RoweCom has not pleased everybody. James Tarbox of Towers Perrin's Atlanta information center switched back to an old vendor, Ebsco Information Services, last November after less than a year with RoweCom.

"We had awfully high hopes for RoweCom," said Mr. Tarbox, director of the information center. "I went out on a limb with my management to get the contract."

He said there were service irregularities that may have resulted from RoweCom's business growing too quickly. Promises were not kept, he said, and "some service issues were never addressed."

RoweCom continues to grow. In mid-September it announced it would link its service to Barnes & Noble's data base of three million books. Barnes & Noble, in turn, would sell RoweCom's subscription services to business clients, who would get an additional 5% discount for using it.

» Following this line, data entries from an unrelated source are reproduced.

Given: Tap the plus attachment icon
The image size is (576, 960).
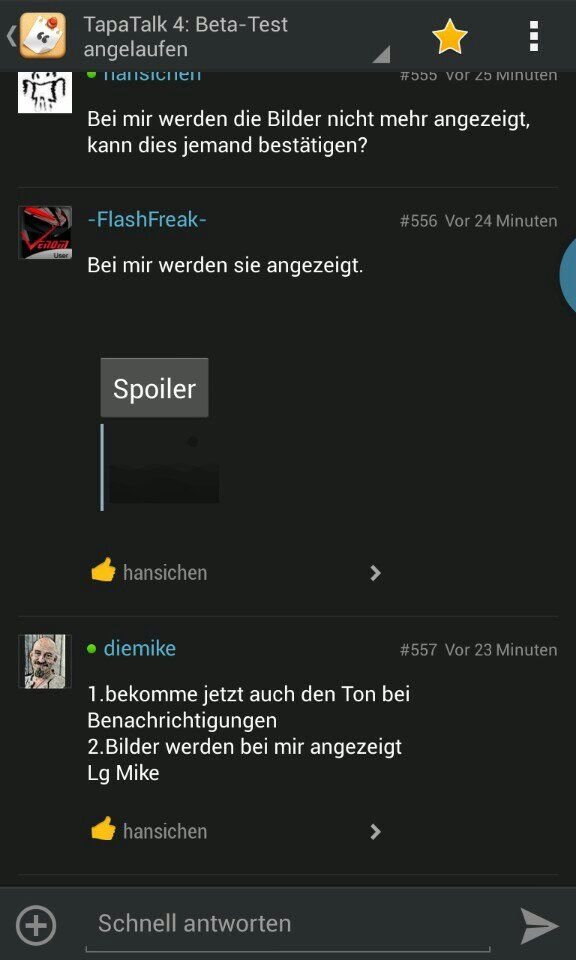Looking at the screenshot, I should pyautogui.click(x=36, y=925).
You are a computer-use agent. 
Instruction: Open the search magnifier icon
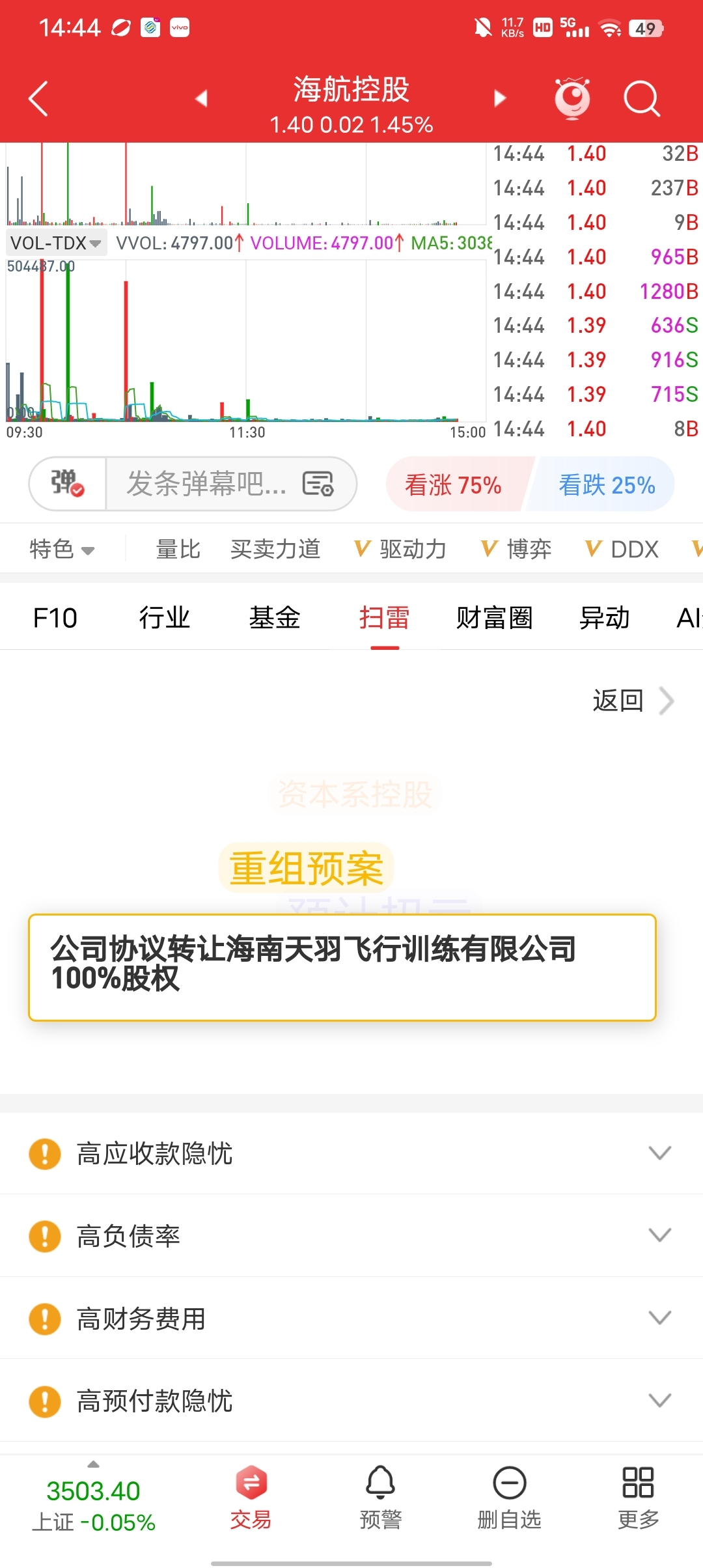tap(642, 99)
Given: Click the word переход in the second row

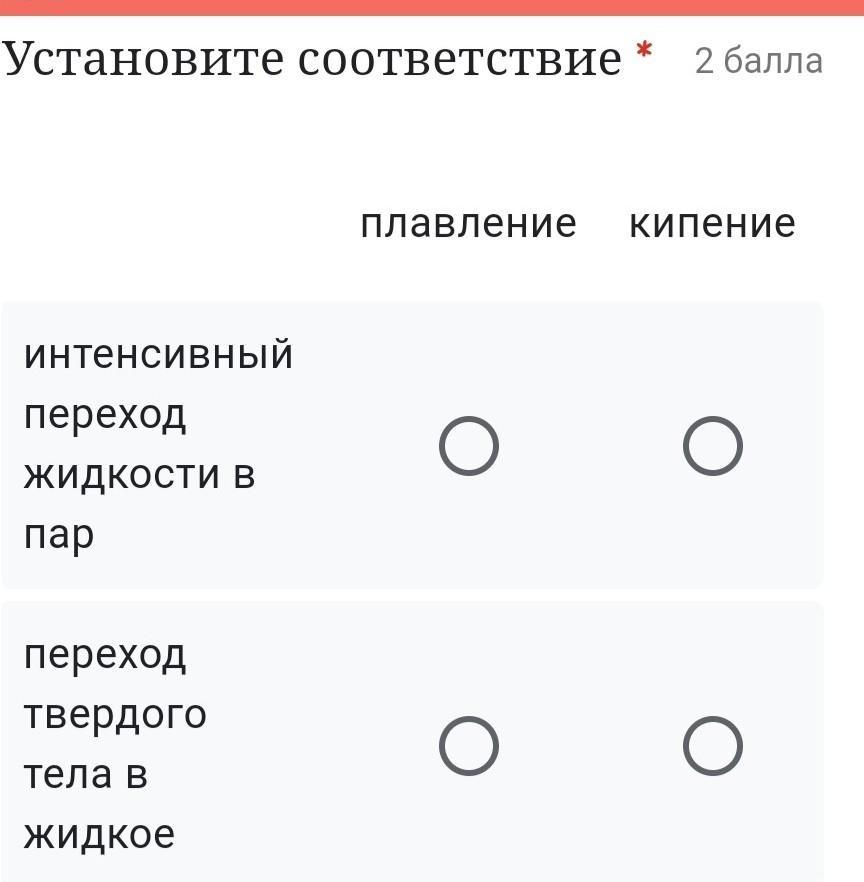Looking at the screenshot, I should coord(105,655).
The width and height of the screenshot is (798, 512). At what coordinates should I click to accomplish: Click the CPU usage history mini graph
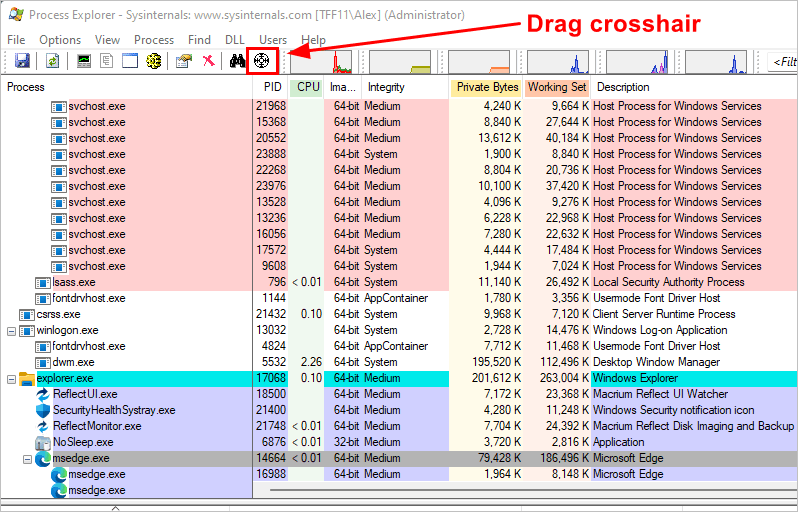pos(322,62)
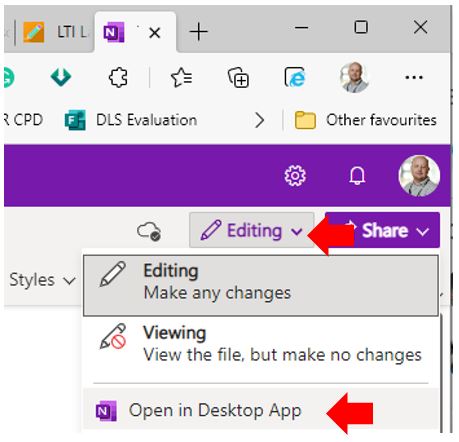This screenshot has height=442, width=459.
Task: Click the Internet Explorer mode icon
Action: (295, 77)
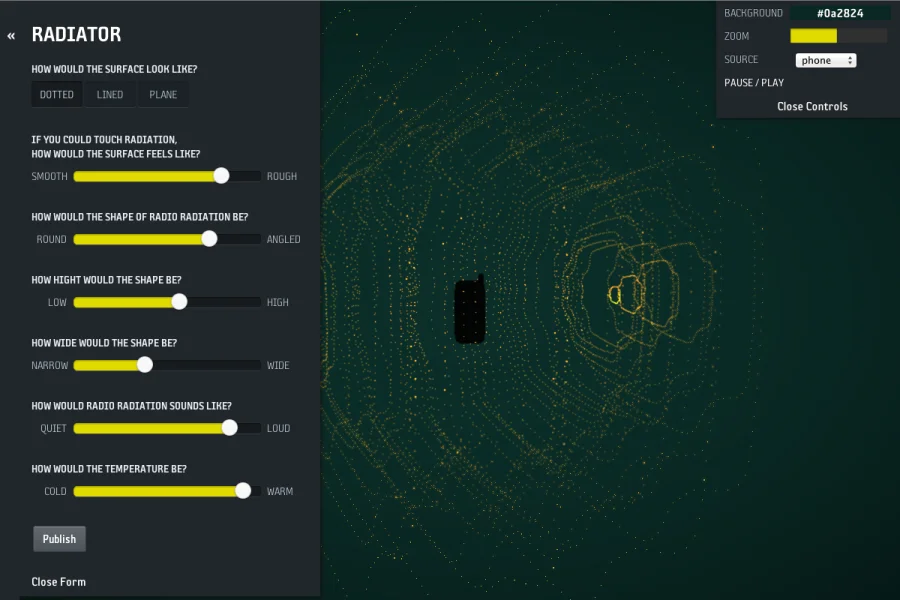Toggle PAUSE / PLAY animation

[x=754, y=83]
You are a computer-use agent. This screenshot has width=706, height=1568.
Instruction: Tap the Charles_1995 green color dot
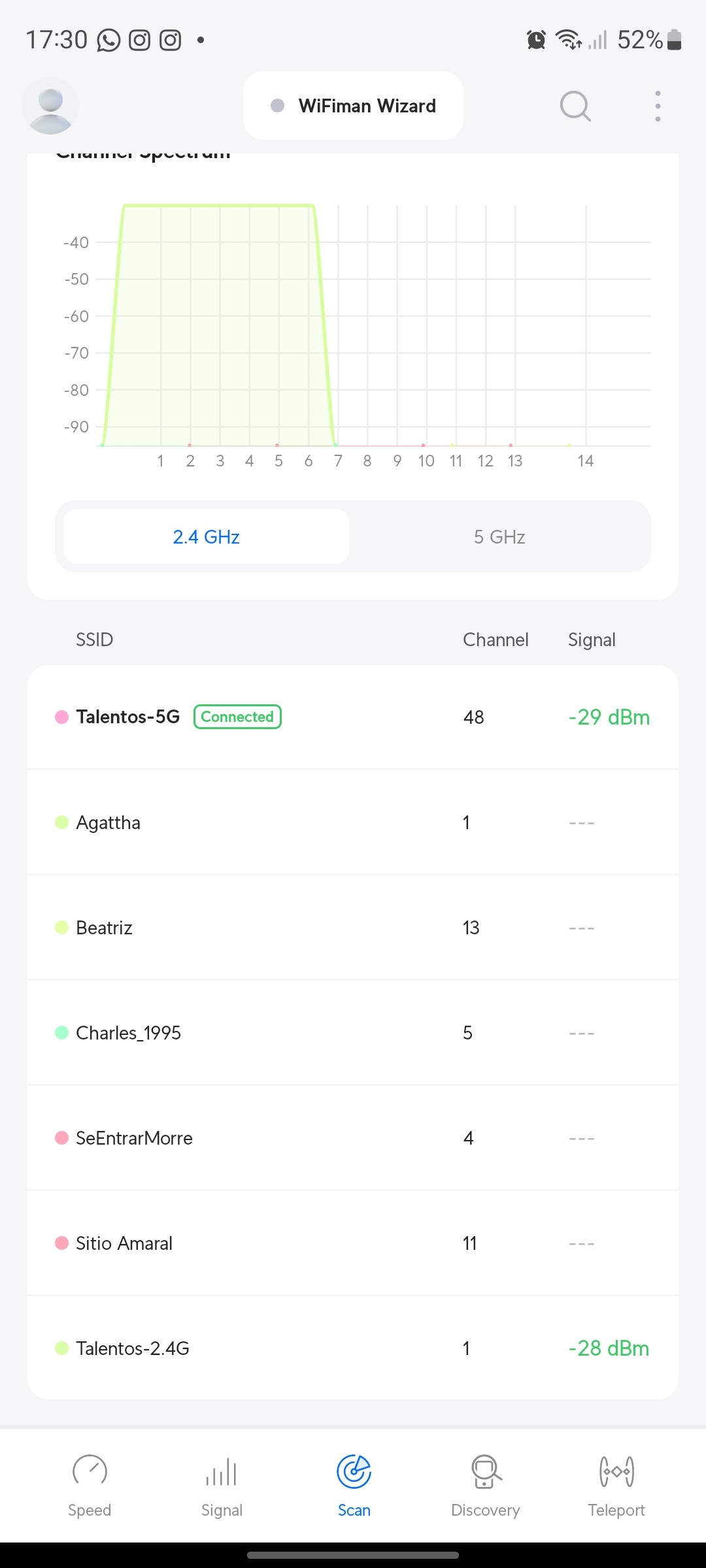click(x=62, y=1033)
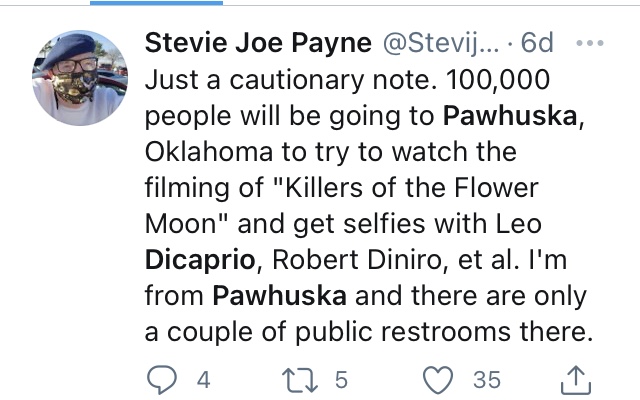The height and width of the screenshot is (400, 640).
Task: Click the bold Dicaprio keyword
Action: point(200,260)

With multicurrency capabilities in place, Mr. Rowe is prepared to expand internationally. He is in talks with Deutsche Bank A.G. and Bertelsmann A.G., the German media conglomerate, about bringing RoweCom's service to Europe next year.

Mr. Rowe is critical of the automated clearing house system, which is hampering his international aspirations. The mainframe-based batch processing system serves U.S. banking companies only.

"What we really need is a 24-by-7 clearance system that is global," Mr. Rowe said. "Technically there's no reason not to; it's an organizational issue. It's a question that sooner or later banks, or whoever replaces banks, will do."

"The thing that will differentiate winners and losers in this game," he said, "is knowledge of the market, responsiveness to the market, ability to individually customize to the demands of each individual user, and to be proactive rather than reactive."